How Can Registered Trademarks Help Identify Counterfeits
Registered trademarks often include business or product names, key phrases, designs, or marks. These special markers help identify the source and manufacturers of products to enable the public to identify merchandise sources. Trademarks allow the public to distinguish one company’s products from another. Obtaining a federal registration from the Patent and Trademark Office makes it illegal for another to use that same registered trademark. Each state also has its own trademark laws, as do most countries outside of the United States.
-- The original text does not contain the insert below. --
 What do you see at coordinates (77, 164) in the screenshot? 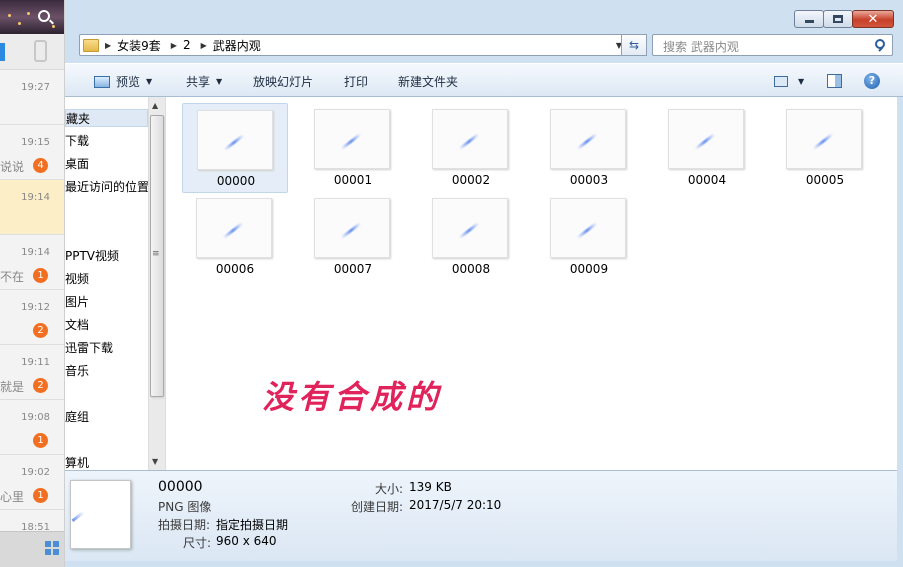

Infringements are based on the “likelihood of confusion” standard.
Why Counterfeits Are Terrible for Society
Counterfeit investigator, Alastair Gray, exploits the scary truth behind the negative impacts that counterfeiting has in his 2017 TedTalk. He discusses how purchasing counterfeit items are often linked to crimes such as helping fund terrorism acts and encourages the following activities to help meet demands: human trafficking and child labor. Purchasing counterfeit designer handbags, wallets, and sunglasses is also linked to gang activity and drug smuggling. Not only are counterfeit items linked to crimes, but they can also ruin the reputation of luxury fashion brands. Imagine the following scenario: a counterfeit Louis Vuitton handbag purchased by someone on Amazon or eBay could have been stitched by a young child kidnapped from their family, then the money used from the sale funds criminal activities such as human trafficking, purchasing weapons, or drugs, etc.The International Chamber of Commerce states that negative impacts of counterfeiting in 2017 were projected to drain $4.2 trillion from the global economy, and at least $70 million came from counterfeit handbag purchases.